Jay Lenton was brought on for the final delivery so he could do the running, with Hayden Kerr on strike

Andrew McGlashan
Andrew McGlashan
File pic: Jordan Silk had damaged his hamstring in the field  •  Getty Images

File pic: Jordan Silk had damaged his hamstring in the field  •  Getty Images

It will say retired hurt on the scorecard - and there was no doubting Jordan Silk's hamstring injury - but cricket came as close as it ever has to a tactical retirement of a batter during the pulsating finish of the BBL Challenger final at the SCG.
With one ball remaining and Sydney Sixers needing two to win, their coach Greg Shipperd, one of the most experienced figures in the game, signalled furiously for Silk to come off the ground so that Jay Lenton, a late addition after Josh Philippe tested positive for Covid-19, could do the running off the final delivery with Hayden Kerr on strike.
Silk, who damaged his hamstring in the field, had come out three balls previously with Sixers hoping the right hander could target a short leg-side boundary. He limped through for a single off his first delivery, watched Kerr launch a six over deep midwicket then hobbled back for a second from the penultimate ball almost using his bat as a crutch.
A batter is permitted to retire at any point - it doesn't even have to be retired hurt - but initially Adelaide Strikers' captain Peter Siddle appeared less-than-impressed as he approached the umpires although shortly after the finish had a more mellow view.
"You can retire blokes, at the end of the day you can retire, it's not actually a big issue," he told Fox Cricket. "As soon as I brought it up with the umpires, obviously I was disappointed at the time, but it's just a retirement…sometimes it happens at crucial times. It's just part of the game."
Sixers' captain Moises Henriques, who himself picked up a calf injury, explained the thinking behind Silk initially coming to the crease.
"We sent him in at No. 8 to try to get a couple boundaries in that last over," he told Fox Cricket. "As soon as he wasn't able to face a ball and we needed a person to run, we knew he couldn't run so we just thought we'd retire him and put out someone who can.
When asked if there was any spirit of cricket debate to be had, Henriques said: "I don't understand how so.
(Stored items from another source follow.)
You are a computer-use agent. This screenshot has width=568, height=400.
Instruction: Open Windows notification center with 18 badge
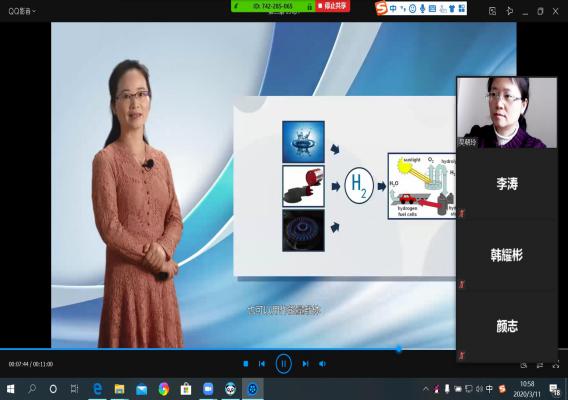(554, 389)
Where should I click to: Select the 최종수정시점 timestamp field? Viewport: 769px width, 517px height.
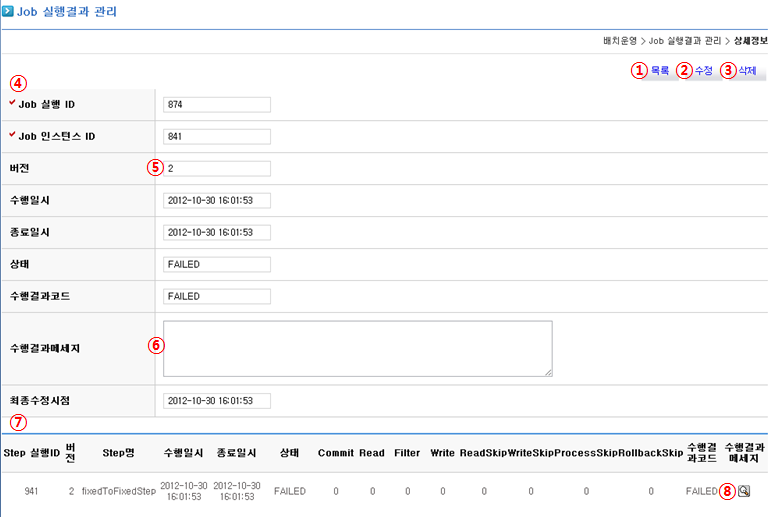click(217, 401)
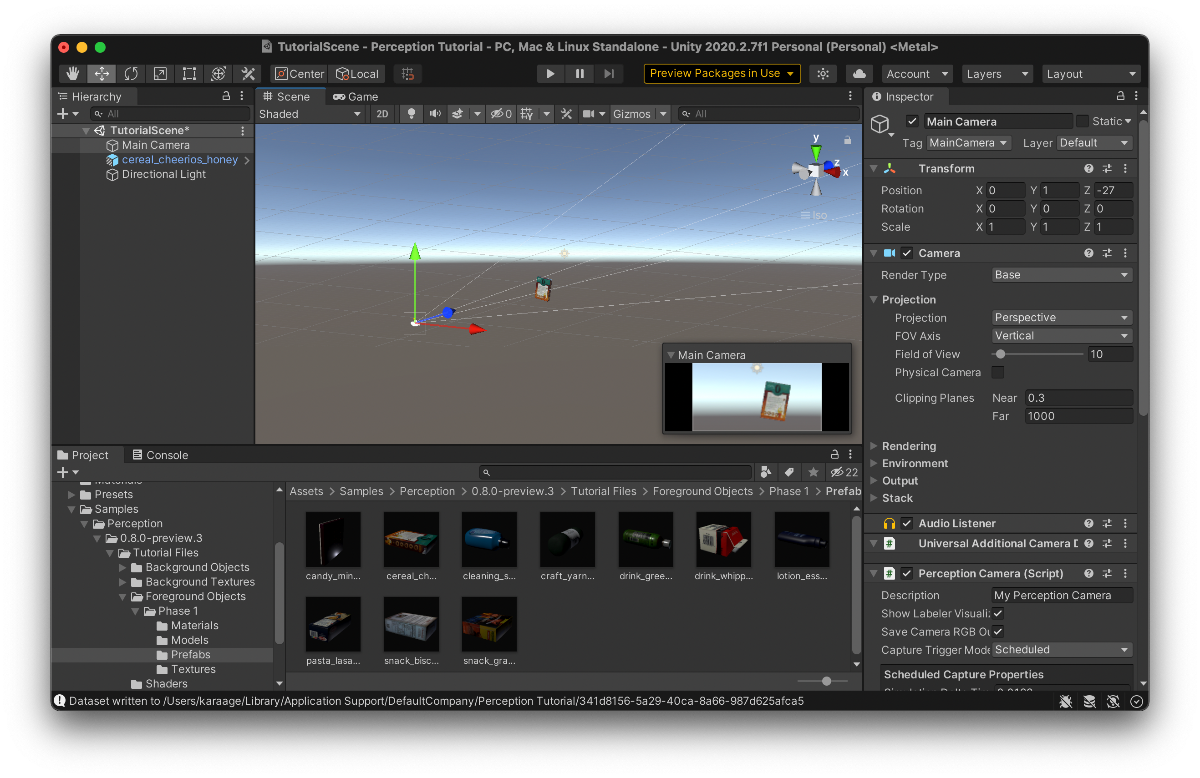Select the Rotate tool

[131, 74]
They're clearly within the rules of the game. Unfortunately we had a guy go down with a hamstring, one of the fittest guys in the league, probably something to do with our schedule, five flights in eight days and so many back-to-back games."
For Lenton, the last ball provided the final act in a whirlwind 24 hours where the former Sydney Thunder player, whose previous BBL match had been the Challenger final in 2020, had gone being an assistant coach giving throwdowns to being told to run as fast as he could to secure a place in a final.
"I didn't even bring my kit to training yesterday," he said. "I was wanging balls then Mo said go get your kit and have a hit. About one o'clock today I got told I was playing."
"I said to [Hayden], it's the best nought not out I've ever had without facing a ball. Never been more excited for it, that's for sure. It was bizarre…I'm standing there then all of a sudden it's 'get him [Silk] off, get him off' I'm running. Pretty frantic, sums up the day to be fair."